Durante el tiempo del progresismo también se movilizarían sectores de clase media no organizados en movimientos y que no habían sido protagonistas del ciclo anterior de movilizaciones pero que salían a la calle en distintos países. Levantaban pautas como corrupción, seguridad, autonomía política para regiones abastadas, o críticas a medidas políticas que las afectaban. Como el progresismo, estos sectores enfocaban sus relatos en figuras presidenciales o en partidos de gobierno, y en ese sentido no eran invisibilizados, sino más bien reforzadas por la polarización mediática imperante.
Los estrategas de los gobiernos progresistas atenderían mejor las movilizaciones de clase media, acogiéndolas desde políticas y discurso. Frente a las que interpelaban más directamente su identidad política, oscilarían entre la indiferencia, el enfrentamiento discursivo desde el pragmatismo y la represión. Sólo en Venezuela se vivió un intento de profundización de reformas, mientras que en otros países sería más visible una deriva conservadora, con acercamiento a agendas de iglesias y alianzas empresariales y políticas muy difíciles de justificar. Se aprobarían leyes o acciones “anti-terroristas” contra la protesta mapuche en Chile, contra la Copa del Mundo en Brasil o conflictos por explotación minera en otros países. Se perseguirían líderes sociales o movimientos ecologistas presentados desde el poder como obstáculos para el desarrollo.
Las movilizaciones de Junio de 2013 en Brasil, o de distintos sectores en Bolivia y Ecuador que se asocian más con la conflictividad que anticipó la llegada del progresismo que con las clases medias opositoras que también estaban en la calle, mostrarían nuevas fuerzas y modalidades de protesta que anticiparon el cierre de un ciclo abierto cuando caían los gobiernos iniciados en los años 90, identificados con la defensa de la privatización y aplicación acrítica de los programas de ajuste de los organismos internacionales de crédito.
Las derrotas electorales recientes en varios países sudamericanos, reabren la posibilidad de una nueva fase de movilización, con la posible articulación de fuerzas que se enfrentaron al progresismo con otras que reaccionen al cierre o amenaza de una serie de políticas de inspiración social y estatista impulsadas por el gobierno. Los nuevos gobiernos verán la posibilidad de volver al comienzo de siglo, con movilizaciones que enfrentaron al progresismo y otras que saldrán en su defensa. Al mismo tiempo, pondrán al descubierto la necesidad de retomar una agenda anti-neoliberal enfrentando un andamiaje político puesto en funcionamiento décadas atrás pero que el progresismo no buscó desarmar de forma estructural.
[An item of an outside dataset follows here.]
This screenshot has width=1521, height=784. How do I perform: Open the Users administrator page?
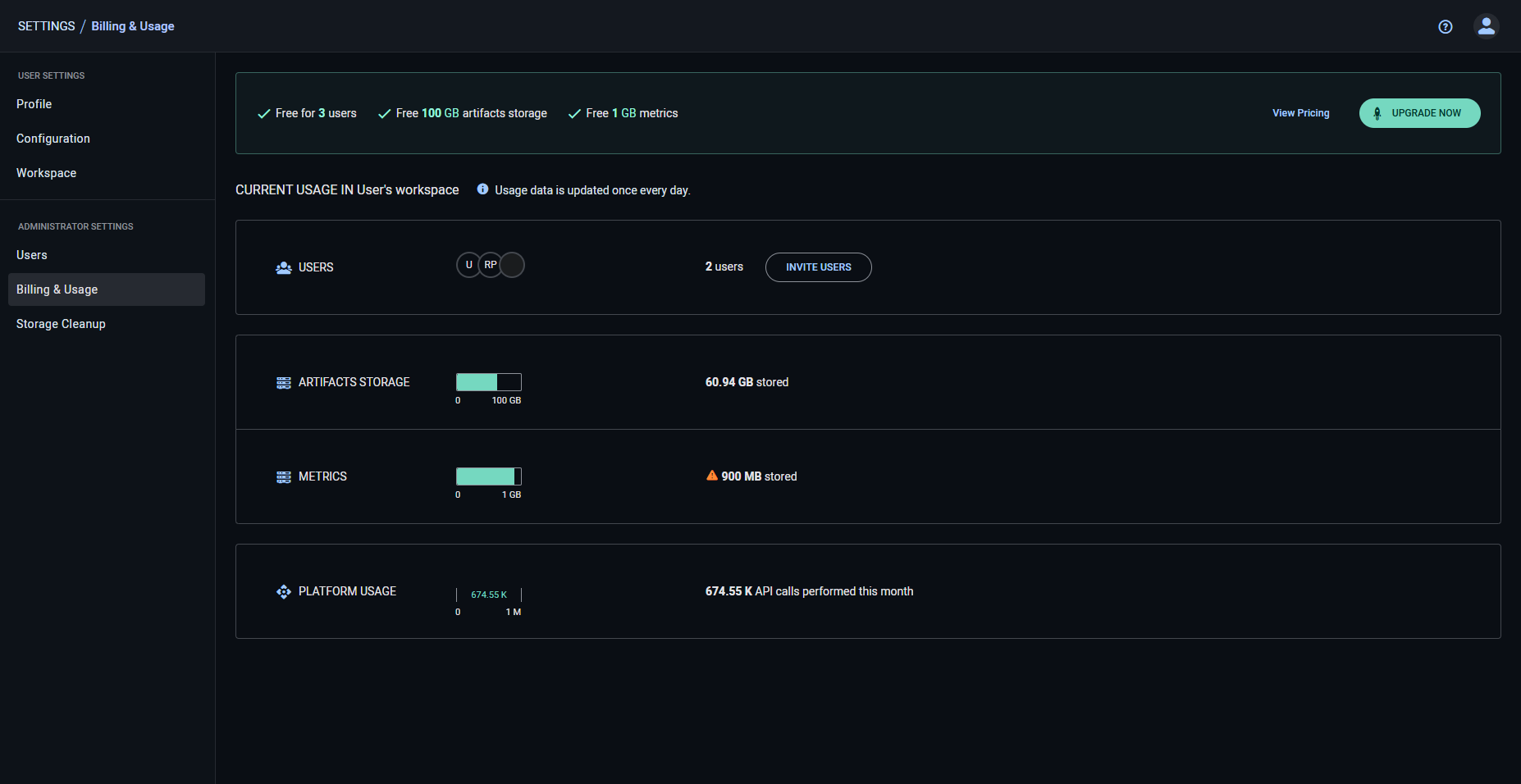tap(32, 255)
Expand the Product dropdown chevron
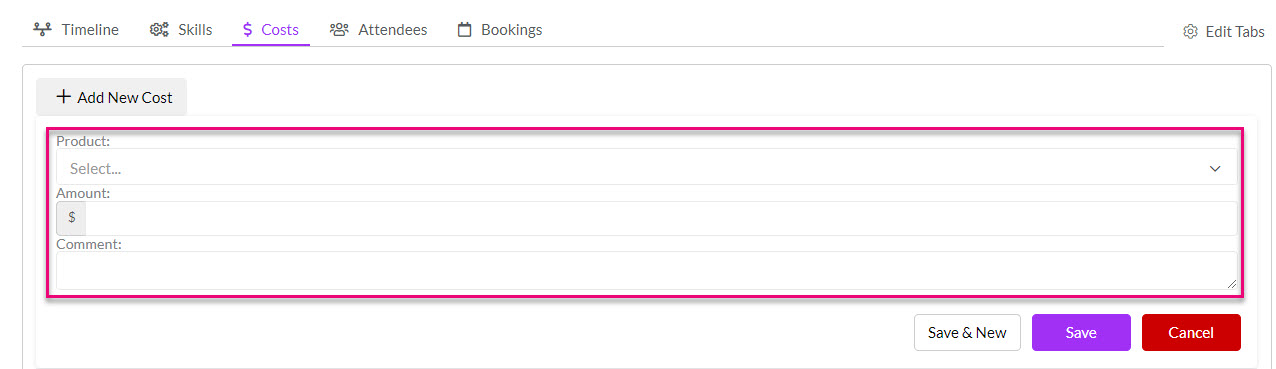Viewport: 1276px width, 369px height. [x=1215, y=168]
En Brasil, los grupos de clase media que impulsaron protestas a favor del Impeachment ya dan muestras de que no permanecerán movilizados, aunque el nuevo gobierno no atienda los reclamos que reivindicaban. Las características que adoptará la movilización en este nuevo contexto, deberá definirse desde dos lógicas y visiones políticas distintas que pudieron dialogar en las manifestaciones de los años 90 y 2000, pero que durante el progresismo se encontraron en las antípodas.
En tiempos del nuevo gobierno (interino) de Michel Temer, parte de la movilización inscribirá sus esfuerzos en la estrategia de recuperación de las instituciones. La exigencia de nuevas elecciones o de reivindicación de vuelta para el gobierno depuesto con denuncia de ilegalidad, se combinan desde este horizonte con acciones judiciales y articulación política, además de un llamado para la movilización que hasta ahora no mostró capacidad de impacto y masividad para influir en los acontecimientos.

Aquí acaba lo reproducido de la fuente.